In der vertraulichen Stellungnahme der Bundesregierung, die am Dienstag zuerst von der ARD publik gemacht worden war, heißt es unter anderem, die Türkei habe sich seit 2011 schrittweise „zur zentralen Aktionsplattform für islamistische Gruppierungen der Region des Nahen und Mittleren Ostens“ entwickelt. Genannt werden darin die radikal-islamische Palästinenserorganisation Hamas, die Muslimbruderschaft in Ägypten und die „Gruppen der bewaffneten islamistischen Opposition in Syrien“.

Zugleich stellte die Bundesregierung in dem Bericht erstmals eine direkte Verbindung zwischen dem türkischen Staatspräsidenten Recep Tayyip Erdoğan und einer Terrororganisation her – als solche wird zumindest die Hamas seit 2003 in der Europäischen Union eingestuft.
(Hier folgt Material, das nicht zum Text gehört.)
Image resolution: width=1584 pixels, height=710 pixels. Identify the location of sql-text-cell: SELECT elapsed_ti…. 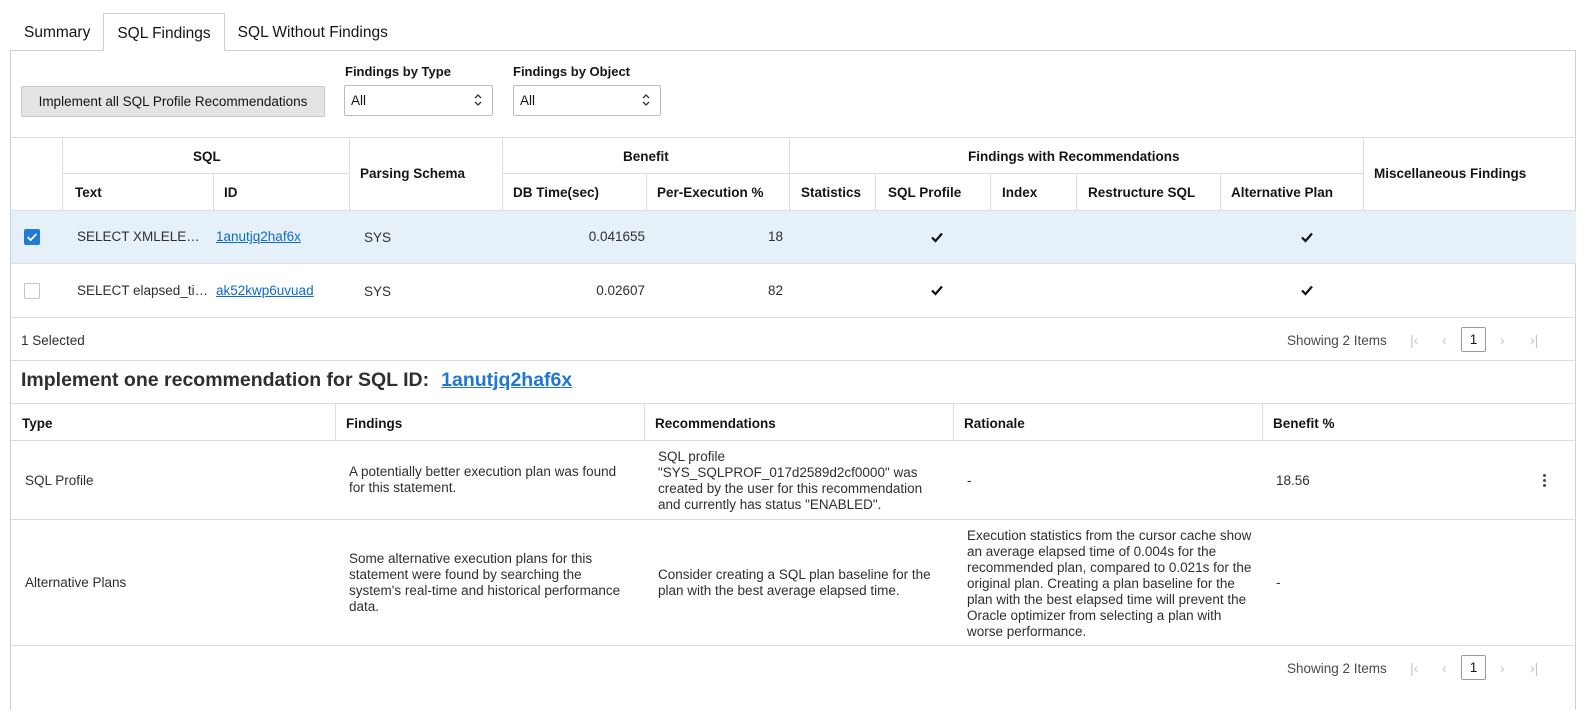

Zu der BND-Analyse, die Teil einer nicht für die Öffentlichkeit gedachten Antwort des Bundesinnenministeriums auf eine Anfrage der Linksfraktion war, erklärte das türkische Außenministerium, die Türkei sei ein Land, „das den Terror welcher Herkunft auch immer aufrichtig bekämpft“. Dies erwarte sie auch von ihren Partnern und Verbündeten.
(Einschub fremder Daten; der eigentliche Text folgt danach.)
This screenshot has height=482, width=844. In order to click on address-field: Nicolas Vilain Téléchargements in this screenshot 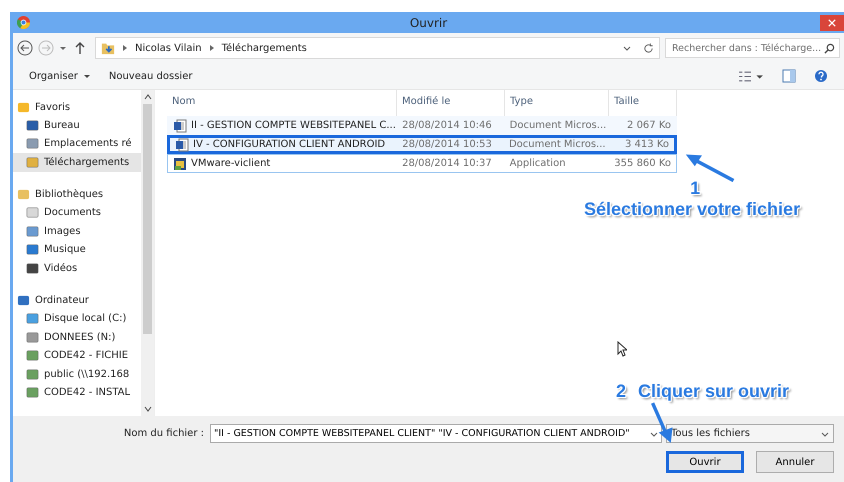, I will do `click(378, 48)`.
Ankara wirft deutschen Politikern „doppelte Standards“ vor

Offensichtlich mit Blick auf die Linkspartei erklärte das türkische Außenministerium, es sei ganz offensichtlich, dass „bestimmte politische Kreise“ in Deutschland hinter den aufgestellten Behauptungen stünden. Diese seien für ihre „doppelten Standards“ in Bezug auf den Anti-Terror-Kampf bekannt, vornehmlich bezüglich der „gegen die Türkei gerichteten blutigen Attacken“ der verbotenen kurdische Arbeiterpartei PKK.

Die Linksfraktion legte am Mittwoch nach und äußerte Sorge um den Schutz sensibler Daten im Anti-Terror-Kampf. Es sei problematisch, wenn die Türkei als Mitglied der Allianz gegen die IS-Miliz die von Bundeswehr-Tornados gesammelten Aufklärungsdaten bekomme und diese dann möglicherweise „an ihre Terrorbrüder, islamistische Gruppierungen, Terrorgruppen weitergibt“, sagte die außenpolitische Fraktionssprecherin Sevim Dagdelen im ZDF-“Morgenmagazin“.

Der SPD-Abgeordnete Johannes Kahrs warf dem Innenministerium vor, das Auswärtige Amt absichtlich nicht in die brisante Türkei-Bewertung einbezogen zu haben. „Fehler passieren, hier wirkt es halt eher gewollt“, sagte der Sprecher des konservativen Seeheimer Kreises in der SPD dem Handelsblatt. Das Bundesinnenministerium hatte im Zusammenhang mit der Einschätzung von einer Kommunikationspanne gesprochen und die Nicht-Einbeziehung des Auswärtigen Amts ein „Büroversehen“ genannt.